Squanto's Journey: The Story of the First Thanksgiving by Joseph Bruchac, illustrated by Greg Shed (HMH Books for Young Readers, 2000).
This is a beautifully illustrated story that tells a slightly different version of the first Thanksgiving than what we usually hear. Joseph Bruchac is an Abenaki Indian who has written many wonderful children's books. I appreciated that he wrote of the atrocities against Native Americans in this book, although the end does maybe feel a little too hopeful. Then again, it is a children's book, and a Thanksgiving story, so I understand why he would do that. Although many reviews laud this as a historically accurate story from the POV of a Native American, I did see that was on Oyate's list of Thanksgiving books to avoid, so I wonder why (Oyate is a Native organization working to see that our lives and histories are portrayed with honesty and integrity.)
I'm in an online class called The Heart of It: Creating Children's Books that Matter and one discussion that keeps coming up is if it's okay for writers/illustrators to create stories from the perspective of other cultures (for instance, a white person writing or illustrating the story of an African person). It's an interesting and tricky question. Honestly, although I had considered this with writing, I never thought that illustrators might have the same issue. In one of our webinars, we got to hear from the wonderful author Zetta Elliot. She brought up how unfortunately in the publishing business, how it usually works is when you write about another culture, you are taking that opportunity and voice away from a writer/artist actually from that culture. Publishing companies will usually only publish one book from a certain culture in a year, maybe only one in a few years, because they feel there isn't enough room for more. It's unfortunate but the truth at this point in time. I still think it's a struggle because of course we want to include diversity and bring awareness to other cultures and experiences, but we need to mindful of writers/artists who need their voice heard.
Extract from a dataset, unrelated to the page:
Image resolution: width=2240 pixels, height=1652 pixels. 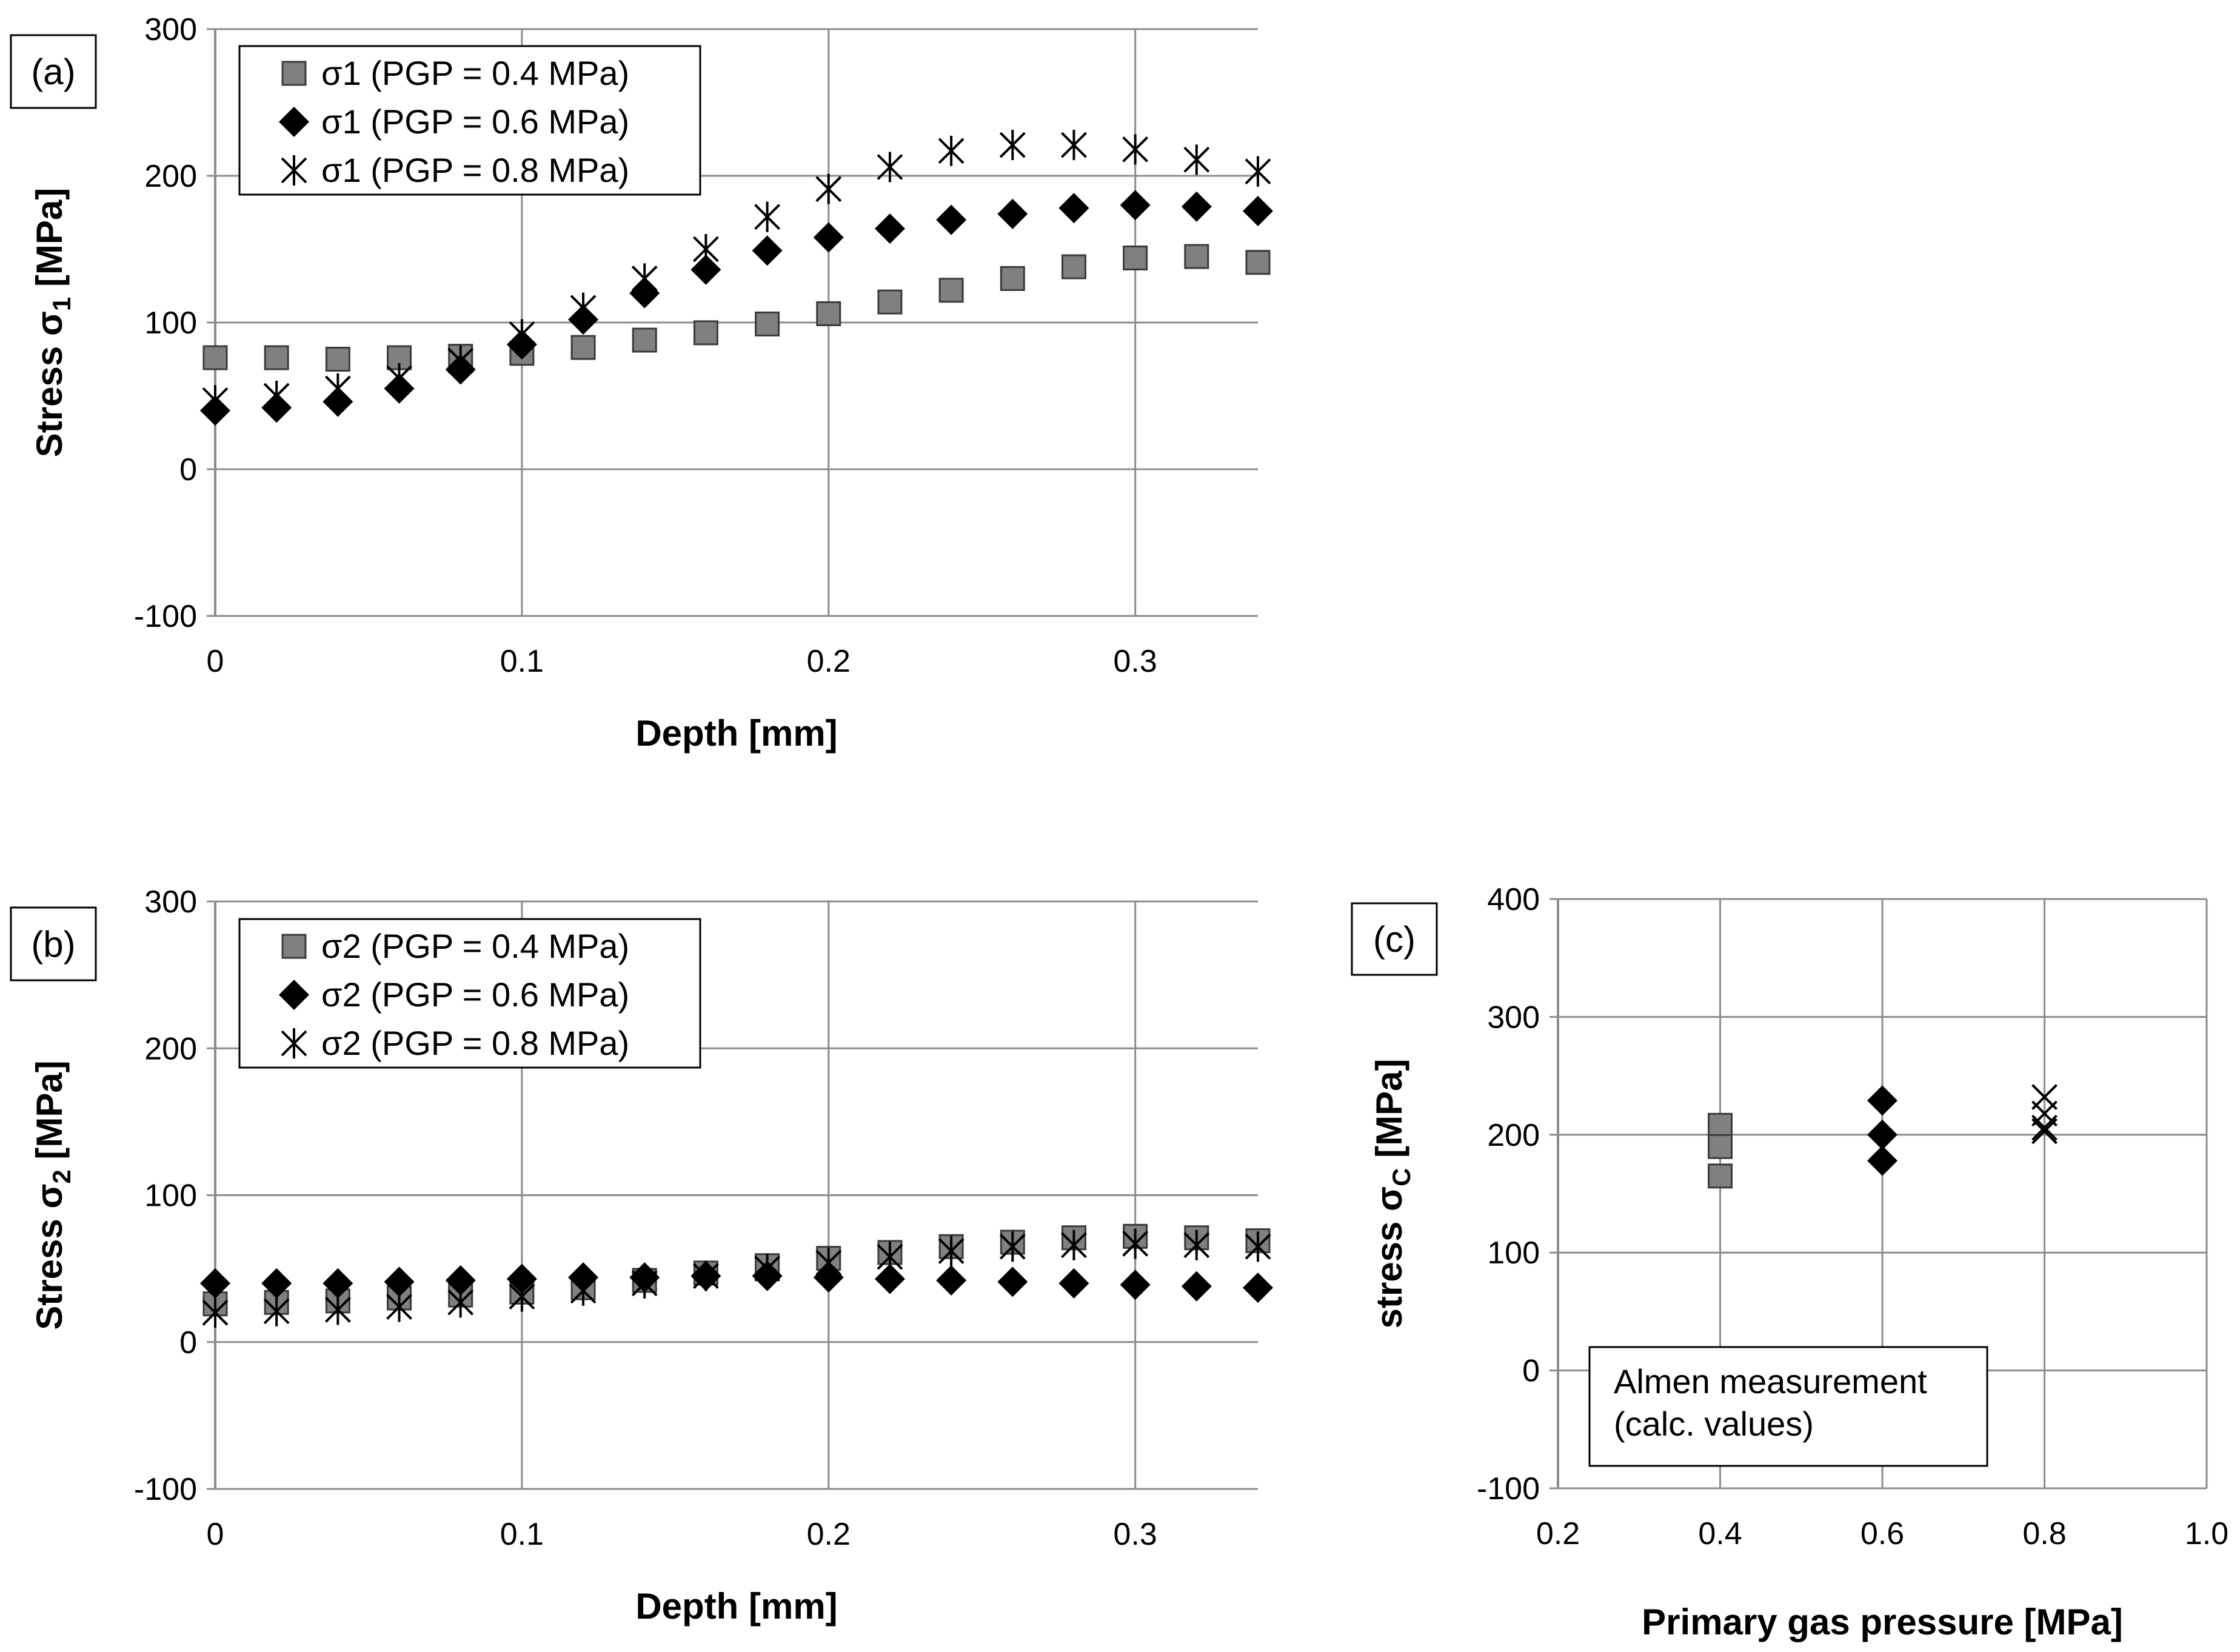 What do you see at coordinates (62, 1176) in the screenshot?
I see `y-axis-title-subscript: 2` at bounding box center [62, 1176].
To go with this theme, I've chosen Caribbean Carnival: Songs of the West Indies, illustratedby Frané Lessac. I grew up with her books, and had always assumed she was Afro-Caribbean. However, she is actually a white woman who grew up in New Jersey and currently lives in Australia. She did live in Montserrat for a while, where many of her children's books are set. But does the fact that she is not a Caribbean native take away from the authenticity of her books? What about how she illustrates in a Naive style? I personally still think her books are beautiful, but I am a white American myself so I don't really know how Afro-Caribbeans would feel about an outsider telling their stories. Thoughts?